Primeape's body is covered in white fur. It has two long arms and legs, each with a metal clasp at the wrists and ankles. Unlike its preevolved form Mankey, Primeape has no tail (like all true apes). Its face features a prominent, pig-like snout, and a cross-shaped bulge on the side of its head. In anime, this represents a throbbing vein and thus anger or frustration.
Primeape's most defining and prominent characteristic is its extremely violent attitude. It is almost perpetually furious for an indeterminate reason or perhaps for no reason at all, making it impossible to figure out a way to pacify it. It is said that a Primeape only calms down when it is completely alone, but since it is naturally very difficult to observe a Primeape in such a state without alerting it to one's presence, this is largely a moot point. However, if Primeape does calm down in loneliness, one could presume that what makes it angry may be, in fact, everybody else.
A Primeape certainly takes offense at being looked at, especially if one happens to look directly into its eyes. It can sense when someone is watching it, even if it is asleep. Once angry at a particular person, Primeape will relentlessly chase the hapless offender, even in a half-awake, half-asleep stupor. Primeape is notorious for incessantly tracking down its prey - it never stops its pursuit, no matter how far it takes it. From its point of view, it will give up only when it has caught its quarry and beat it up. Reports are coming in that Primeapes are lately becoming even more violent and frenzied.
This uncomplicated approach to life may help Primeape in battles, since the angrier it becomes, the faster its blood circulates around its body, enhancing its physical strength. Unfortunately for Primeape, this strength comes at the cost of some of its intelligence, so that it may actually end up at a disadvantage.
Primeape is mainly obtained by being evolved from Mankey at level 28, but it is also available in the wild. In Pokémon Yellow it is found on Route 23. In Pokémon FireRed and LeafGreen, it is additionally found on Victory Road and the Cerulean Cave. In Pokémon Gold it is found on Route 9. In Pokémon XD one could be snagged from Cipher Admin Gorigan at the Pokémon Factory.

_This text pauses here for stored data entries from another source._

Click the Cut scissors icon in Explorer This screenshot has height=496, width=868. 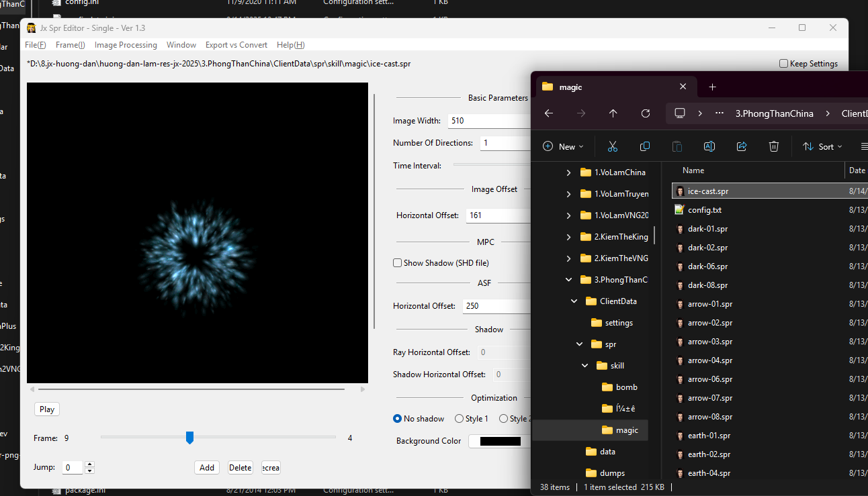click(613, 146)
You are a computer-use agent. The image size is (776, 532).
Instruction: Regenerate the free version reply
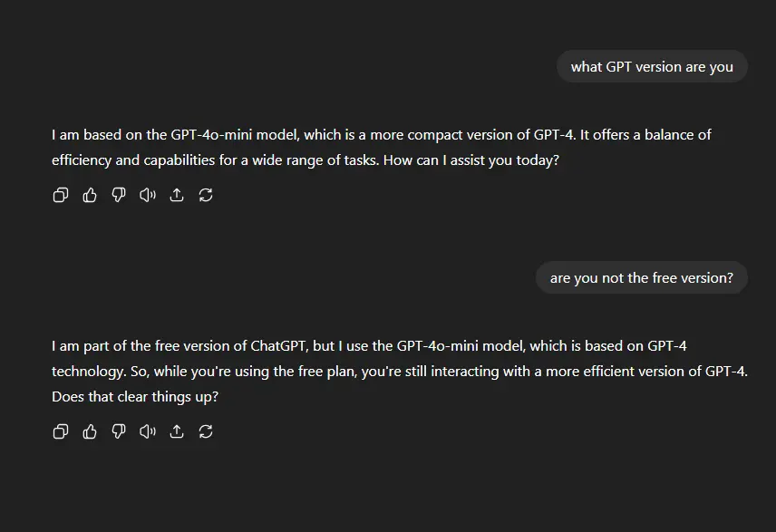pyautogui.click(x=206, y=431)
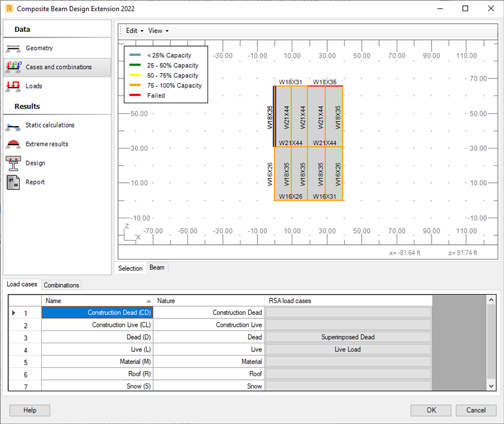Click the Geometry beam icon

(13, 48)
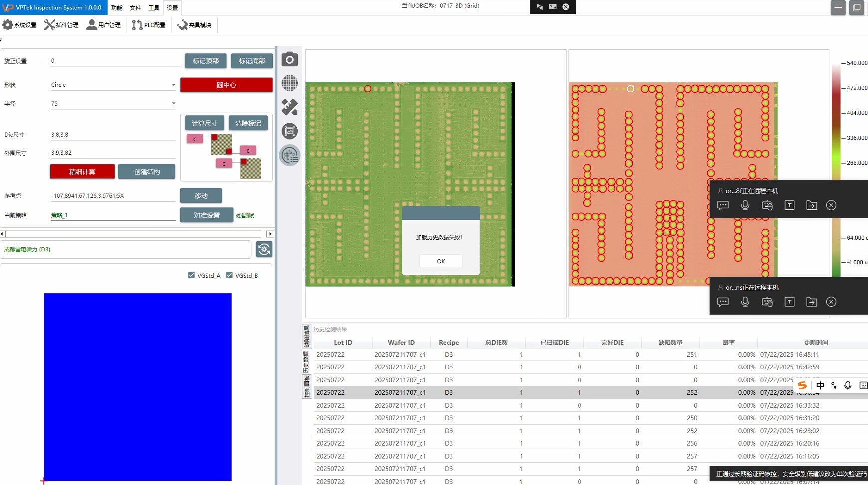Image resolution: width=868 pixels, height=485 pixels.
Task: Open System Settings gear icon
Action: 8,25
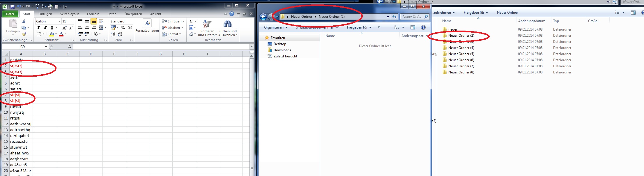Select the Neuer Ordner (5) folder
Viewport: 644px width, 176px height.
click(x=461, y=54)
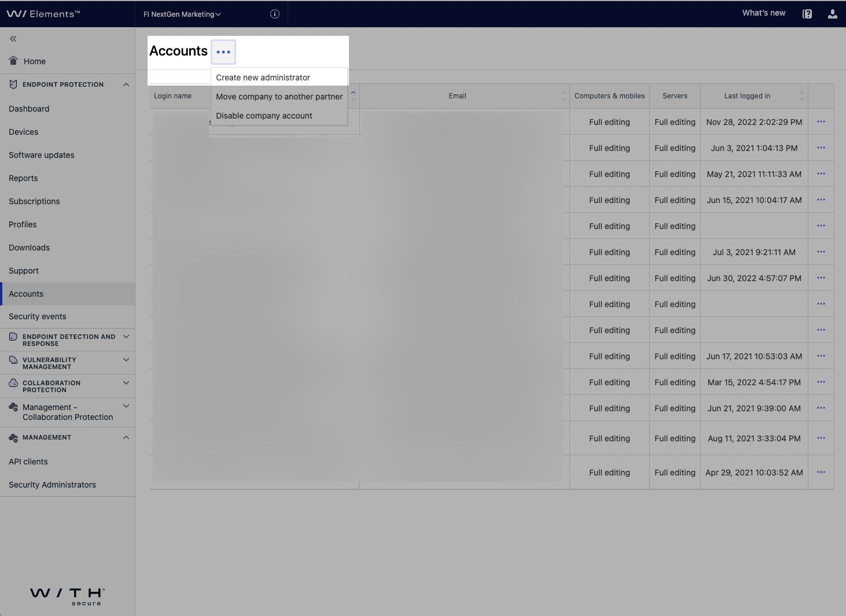The width and height of the screenshot is (846, 616).
Task: Open the FI NextGen Marketing company dropdown
Action: tap(182, 14)
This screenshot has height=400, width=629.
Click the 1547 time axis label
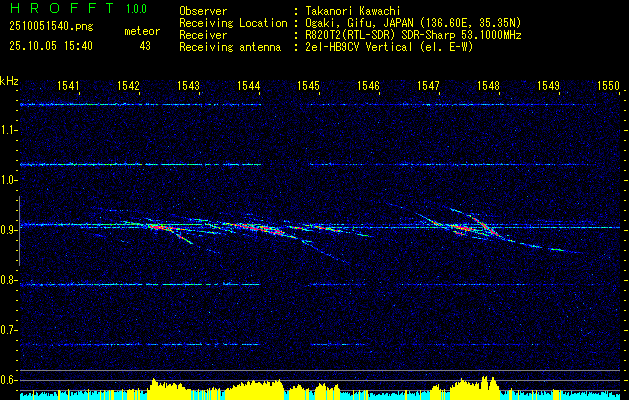(428, 87)
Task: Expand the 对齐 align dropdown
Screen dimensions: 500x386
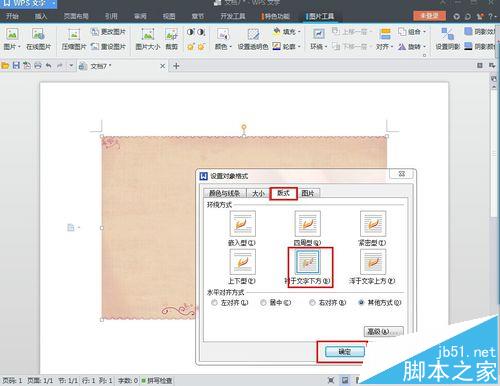Action: [x=385, y=39]
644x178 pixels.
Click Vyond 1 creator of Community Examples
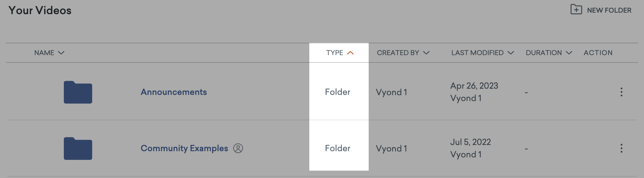pyautogui.click(x=391, y=149)
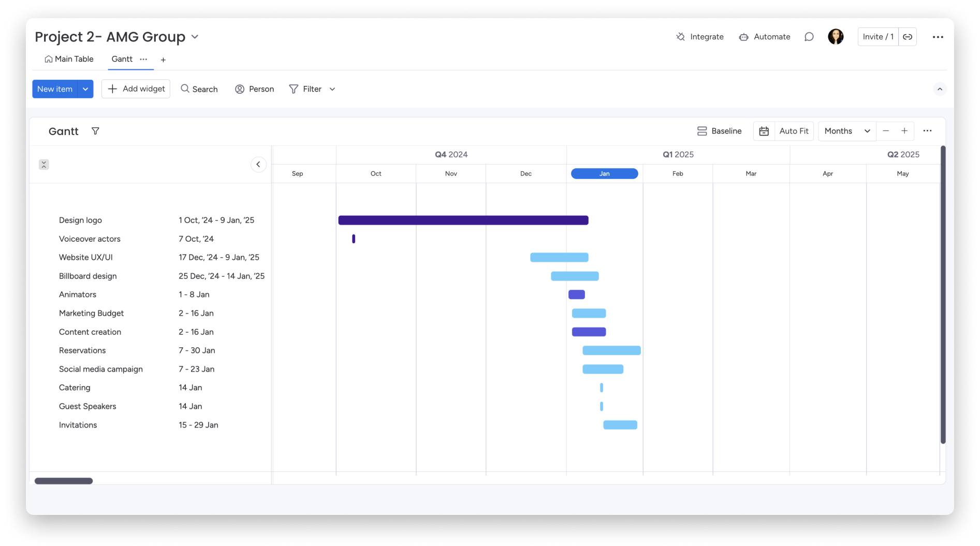Open the conversation speech bubble icon

pos(809,37)
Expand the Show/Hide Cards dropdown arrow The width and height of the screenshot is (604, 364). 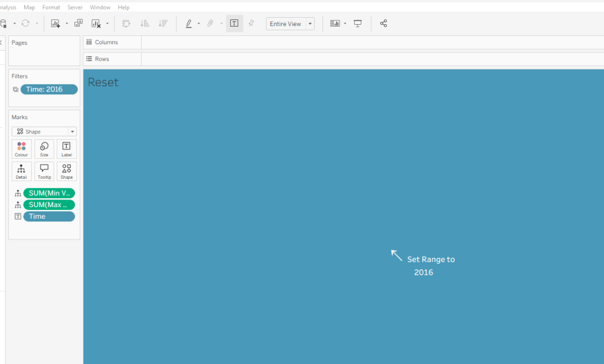(x=345, y=24)
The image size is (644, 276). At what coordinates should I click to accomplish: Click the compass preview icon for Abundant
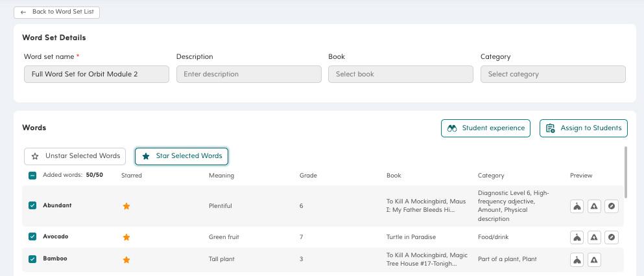612,206
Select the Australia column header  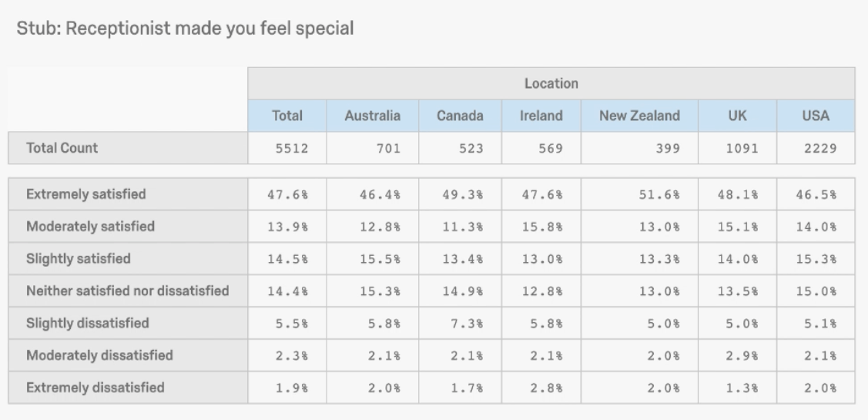click(373, 116)
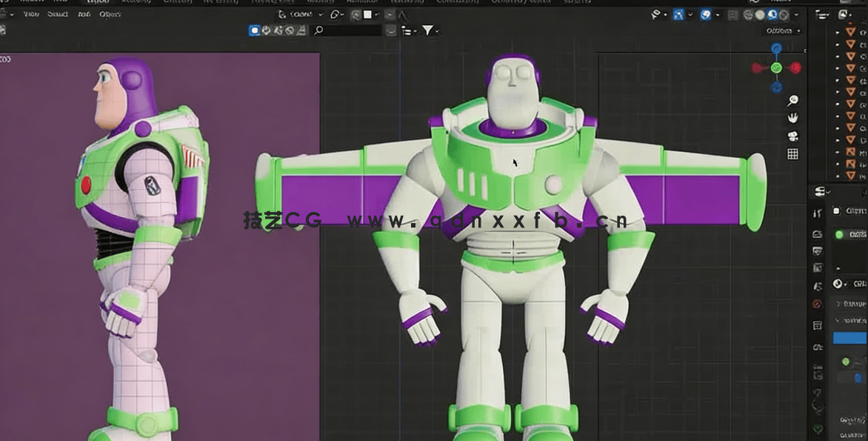Click the filter funnel icon in the outliner
868x441 pixels.
click(x=428, y=30)
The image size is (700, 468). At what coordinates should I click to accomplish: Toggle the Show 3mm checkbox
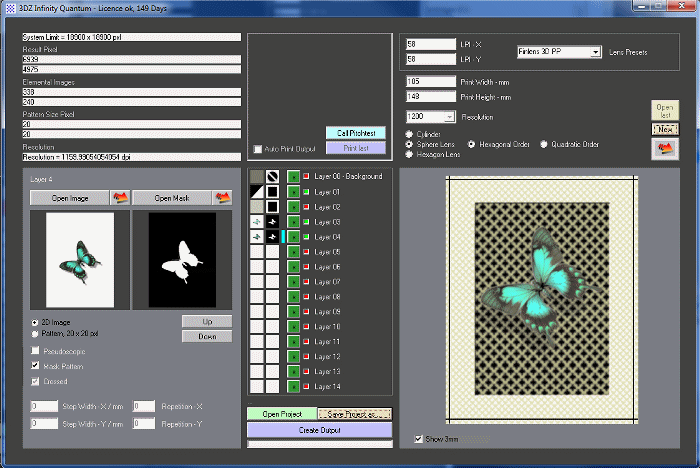[x=418, y=438]
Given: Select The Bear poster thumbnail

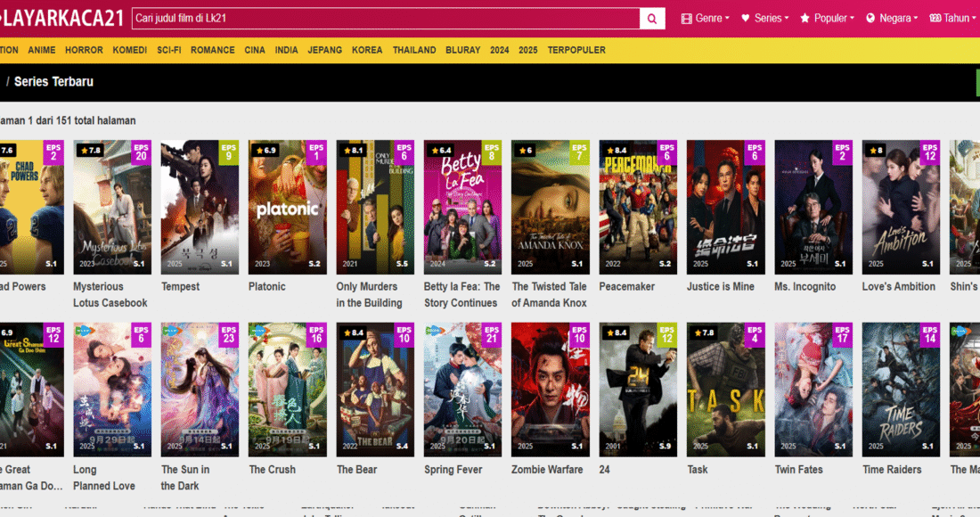Looking at the screenshot, I should [375, 390].
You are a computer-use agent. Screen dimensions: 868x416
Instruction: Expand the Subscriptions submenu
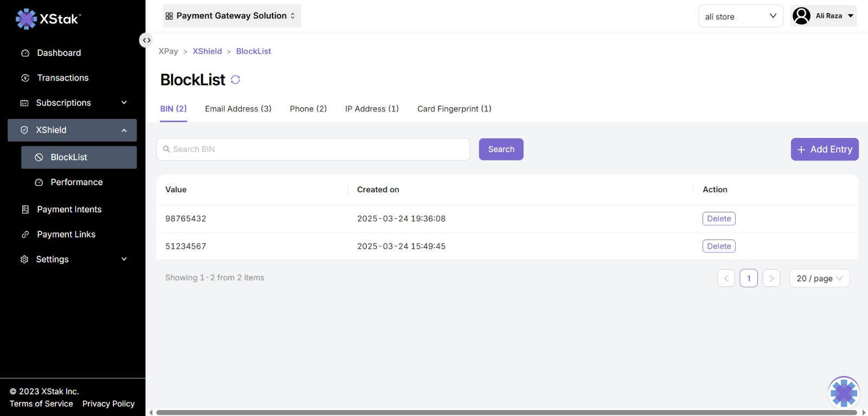tap(124, 103)
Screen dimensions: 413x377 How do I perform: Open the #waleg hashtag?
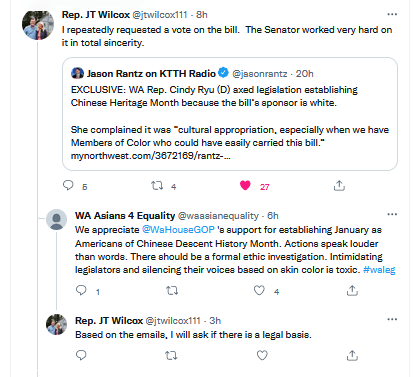coord(379,270)
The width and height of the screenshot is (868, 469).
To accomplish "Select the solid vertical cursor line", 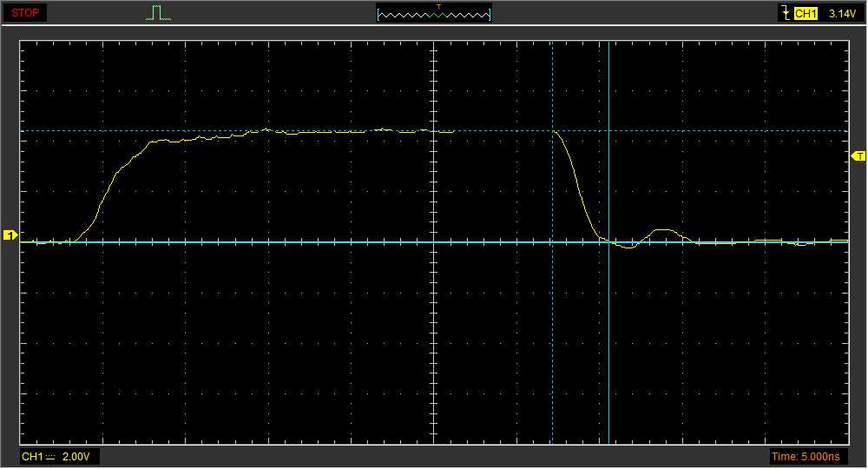I will (x=609, y=347).
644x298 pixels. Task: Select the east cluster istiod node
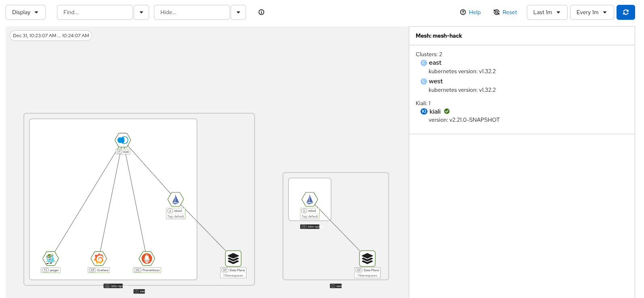(x=176, y=199)
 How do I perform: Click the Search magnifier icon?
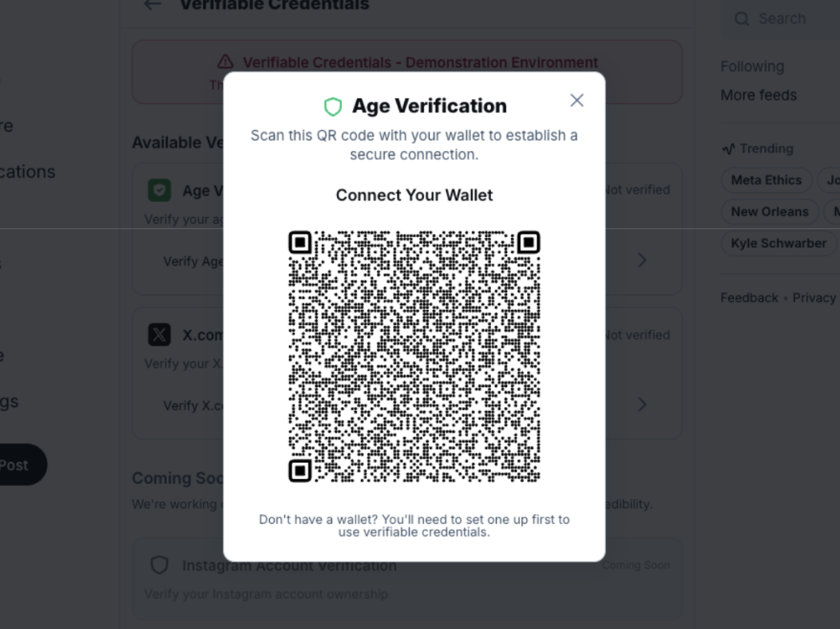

Primeape has high attack and speed, but its defenses are not very good.
Primeape is one of the Pokémon that Ash has used in his team. He kept in his team for only a handful of episodes, giving it away to another trainer when it won a Fighting-type Pokémon championship in episode #29 (The Punchy Pokémon). Another Primeape has made more appearances as one of the Pokémon used by Butch and Cassidy of Team Rocket.
Chuck owns a Primeape, seen in Volume 10 working out with him and his Poliwrath. Together with Poliwrath, it used DynamicPunch to reveal Suicune's presence in the ocean off the Cianwood coast.
Trading Card Game
Primeape has appeared once each in the following expansions:
- Team Rocket (as Dark Primeape)
- Gym Challenge (as Brock's Primeape)
- EX Firered and Leafgreen
- Southern Islands
- EX Holon Phamtoms (As Primeape Delta, Fire type)
- The following games and their instruction manuals: Pokémon Red, Green, and Blue; Pokémon Yellow; Pokémon Stadium and Pokémon Stadium 2; Pokémon Gold, Silver, and Crystal; Pokémon Ruby, Sapphire, and Emerald; Pokémon FireRed and LeafGreen; Pokémon Colosseum and Pokémon XD: Gale of Darkness
- Barbo, Maria. The Official Pokémon Handbook. Scholastic Publishing, 1999. ISBN 0-439-15404-9.
- Loe, Casey, ed. Pokémon Special Pikachu Edition Official Perfect Guide. Sunnydale, CA: Empire 21 Publishing, 1999. ISBN 1-930206-15-1.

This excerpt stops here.